2

We found out that you cannot distinguish two Decimals by their hashValue if one is the negative of the other. We use Decimals as a field in a struct and that struct implements Hashable to be able to be put in a set. Our business logic then requires all fields to be unique, so all fields and combined for the hashValue. Meaning that two structs where our decimal field is the negative of the other and the rest of the fields are in fact equal, then the whole struct is considered equal. Which is not what we want.

Playground code:

for i in 0..<10 {
    let randomNumber: Int = Int.random(in: 0..<10000000)

    let lhs = Decimal(integerLiteral: randomNumber)
    let rhs = Decimal(integerLiteral: -randomNumber)

    print("Are \(lhs) and \(rhs)'s hashValues equal? \(lhs.hashValue == rhs.hashValue)")
    print("Are \(randomNumber) and \(-randomNumber)'s hashValues equal? \(randomNumber.hashValue == (-randomNumber).hashValue)\n")
}

The same happens when testing with doubleLiteral instead of integerLiteral.

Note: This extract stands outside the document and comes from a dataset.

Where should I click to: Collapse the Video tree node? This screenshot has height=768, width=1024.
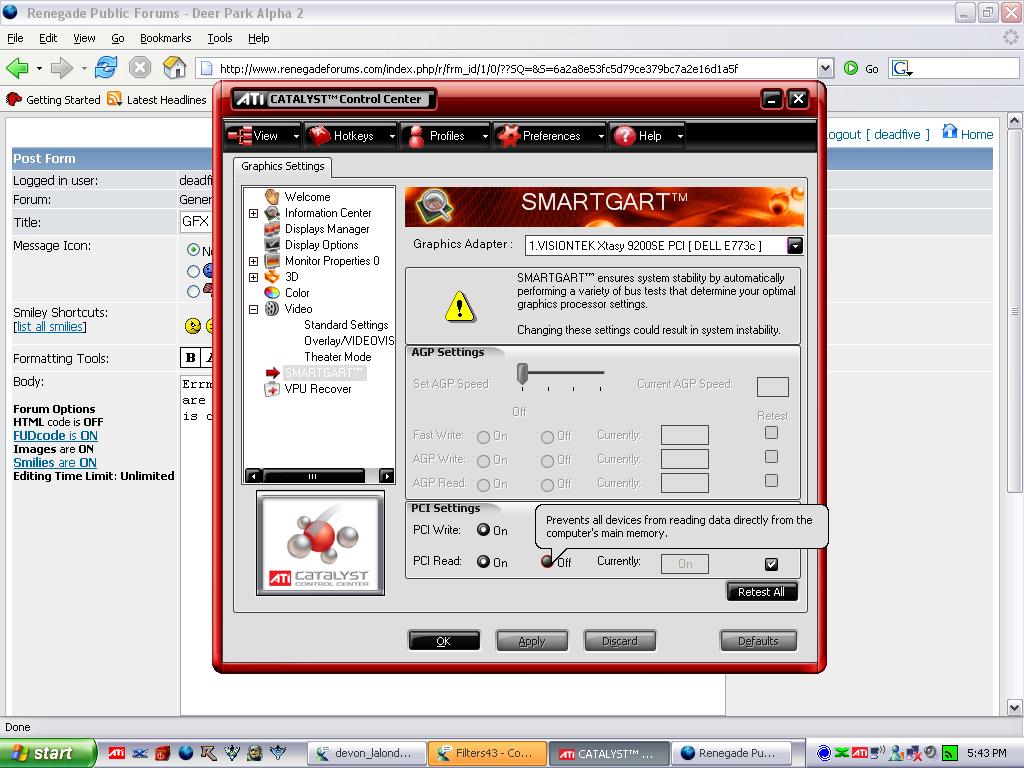click(253, 309)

The work around is to compare the Decimals directly, and optionally include it in the hashValue if required by other parts.

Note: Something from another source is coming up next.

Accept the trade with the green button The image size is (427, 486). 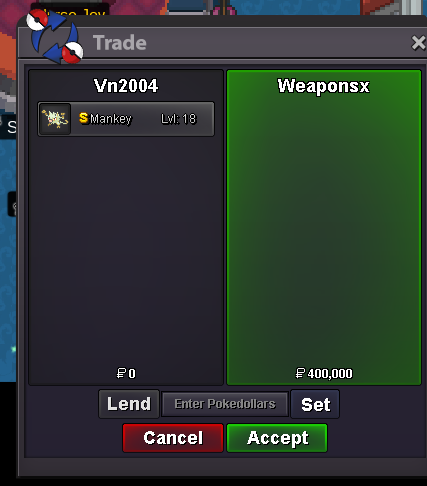[277, 438]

Is this behaviour intended? The mantissa is the same, so I guess the reason they're not considered equal is because the sign is not included in the Decimal's hashValue?

Simon
  • 470
  • 1
  • 7
  • 22
  • By definition equity of hash value is a necessity, but not a sufficiency for items to be equal. So what is the problem? – Marek R Jun 14 '19 at 11:55
  • @MarekR The problem is as I described in the post, that we have a decimal in our struct with other fields. And when expected to be different, they are not. It was when writing a unit test that I found one of them failing as I could not insert two structs into the same Set when this field we call `delta` had this relationship between the two structs – Simon Jun 14 '19 at 12:00
  • 1
    @Simon: That means that the implementation of `==` in your “other struct” is wrong. – Martin R Jun 14 '19 at 12:01
  • @MartinR In the case of Decimal, sure. But this is the first time I've come across this behaviour in a built-in struct/class/primitive. I'd like to know why it works this way, if it's a bug or if it's intended. As you said mapping all the values wouldn't work, but why was the decision taken to make `X.hashValue == -X.hashValue` like this? And given the code above I could add `print("Are \(randomNumber) and \(-randomNumber)'s hashValues equal? \(randomNumber.hashValue == -randomNumber.hashValue)")`, and this says false. So it has to do with Decimal, not mapping numbers as you say. – Simon Jun 14 '19 at 12:04
  • 5
    A hash value is used for performance optimization. It's a quick and dirty check for equality. If the hashes are different ==> not equal. If the hashes are the same, dang, you now have to go the extra mile and do the exhaustive comparison in ==. Your code should not be using the hash value for anything except performance. Your code should work correctly (if slowly) if all values had the exact same hash value. – vacawama Jun 14 '19 at 12:05
  • @Simon: I don't know the implementation of Decimal, and cannot say if that particular collision is “intentional” or not. The point is simply that there can be hash collisions, and you should not rely on distinct hash values for distinct values. – Martin R Jun 14 '19 at 12:09
  • @Simon: Btw, with Xcode 11 beta I get different hash values for the decimals X and -X. – Martin R Jun 14 '19 at 12:28
  • @MartinR given that change I'd assume it was unintentional. And yes, I understand that it is for optimization, and that's what we use it for. The struct also has a timestamp so the likelyhood of this happening is very small, but in my unit tests we do try to find edge cases and this was one of them. And what I was after was the fact that its hash function was useless, basically. Either way it seems I'll have to default to comparing the decimals directly. – Simon Jun 14 '19 at 12:38
  • 1
    Code your equality (`==`) function for accuracy. Provide a good hashing function for performance. A set will only call `==` if the hashes match, but if you've written your `==` function correctly, a struct with X and another with -X will not pass your `==` test, and so will both fit into the same set even if they return the same hash value. – vacawama Jun 14 '19 at 12:39

1 Answers1

2

Identical objects must have the same hash value, but not the other way around: Distinct objects can have the same hash value. Testing for equality must be done with == and never rely on the hash value alone.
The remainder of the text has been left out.